CloudTrail and Security Observability

You can’t secure what you can’t see. That sounds like a bumper sticker, but it’s the root cause of most cloud security incidents I’ve investigated. The breach happened weeks ago, nobody noticed, and when they finally looked — there were no logs to review.

Security observability isn’t about collecting every log. It’s about knowing what to watch, when to alert, and how to investigate when something goes wrong.

Why Security Observability Matters

The average time to detect a breach is 197 days (IBM Cost of a Data Breach Report). That’s over six months of an attacker moving through your infrastructure. Security observability closes that gap.

The three pillars of security observability:

Audit Logging — who did what, when, from where
Real-time Alerting — notify on suspicious patterns immediately
Investigation Capability — query historical data to understand scope

Security Observability Architecture

CloudTrail Deep Dive

AWS CloudTrail records every API call made in your AWS account. It’s your security audit log and the single most important AWS security service.

What CloudTrail Records

Every API call includes:

Who — the IAM principal (user, role, service)
What — the API action (s3:PutObject, iam:CreateUser)
When — timestamp in UTC
Where — source IP address and AWS region
How — console, CLI, SDK, or service-to-service

{
  "eventVersion": "1.08",
  "userIdentity": {
    "type": "AssumedRole",
    "principalId": "AROA3XFRBF23:dev-session",
    "arn": "arn:aws:sts::123456789:assumed-role/DevRole/dev-session",
    "accountId": "123456789"
  },
  "eventTime": "2026-04-04T14:30:00Z",
  "eventSource": "s3.amazonaws.com",
  "eventName": "PutBucketPolicy",
  "awsRegion": "us-east-1",
  "sourceIPAddress": "203.0.113.50",
  "requestParameters": {
    "bucketName": "sensitive-data-bucket",
    "bucketPolicy": {
      "Version": "2012-10-17",
      "Statement": [{
        "Effect": "Allow",
        "Principal": "*",
        "Action": "s3:GetObject",
        "Resource": "arn:aws:s3:::sensitive-data-bucket/*"
      }]
    }
  }
}

That log entry shows someone just made a bucket public. Without CloudTrail, you’d never know.

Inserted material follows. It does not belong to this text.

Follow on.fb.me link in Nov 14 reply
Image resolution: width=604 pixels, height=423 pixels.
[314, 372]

Multi-Region, Multi-Account Setup

A common mistake is only enabling CloudTrail in your primary region. Attackers know this — they’ll create resources in regions you’re not monitoring.

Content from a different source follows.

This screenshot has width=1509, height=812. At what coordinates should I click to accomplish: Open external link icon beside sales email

# Terraform — Multi-region CloudTrail with organization trail
resource "aws_cloudtrail" "org_trail" {
  name                          = "org-security-trail"
  s3_bucket_name                = aws_s3_bucket.cloudtrail_logs.id
  is_organization_trail         = true
  is_multi_region_trail         = true
  enable_log_file_validation    = true
  include_global_service_events = true

  cloud_watch_logs_group_arn = "${aws_cloudwatch_log_group.cloudtrail.arn}:*"
  cloud_watch_logs_role_arn  = aws_iam_role.cloudtrail_cloudwatch.arn

  event_selector {
    read_write_type           = "All"
    include_management_events = true

    data_resource {
      type   = "AWS::S3::Object"
      values = ["arn:aws:s3"]
    }
  }

  tags = {
    Environment = "security"
    ManagedBy   = "terraform"
  }
}

resource "aws_s3_bucket" "cloudtrail_logs" {
  bucket = "org-cloudtrail-logs-123456789"

  versioning {
    enabled = true
  }

  server_side_encryption_configuration {
    rule {
      apply_server_side_encryption_by_default {
        sse_algorithm     = "aws:kms"
        kms_master_key_id = aws_kms_key.cloudtrail.arn
      }
    }
  }
}

Key configuration decisions:

Organization trail — captures all accounts automatically
Multi-region — don’t leave blind spots
Log file validation — detect tampered logs
S3 + CloudWatch — long-term storage and real-time processing

Querying with Athena

When you need to investigate an incident, Athena lets you run SQL queries directly against CloudTrail logs in S3. No ETL, no data pipeline — just query.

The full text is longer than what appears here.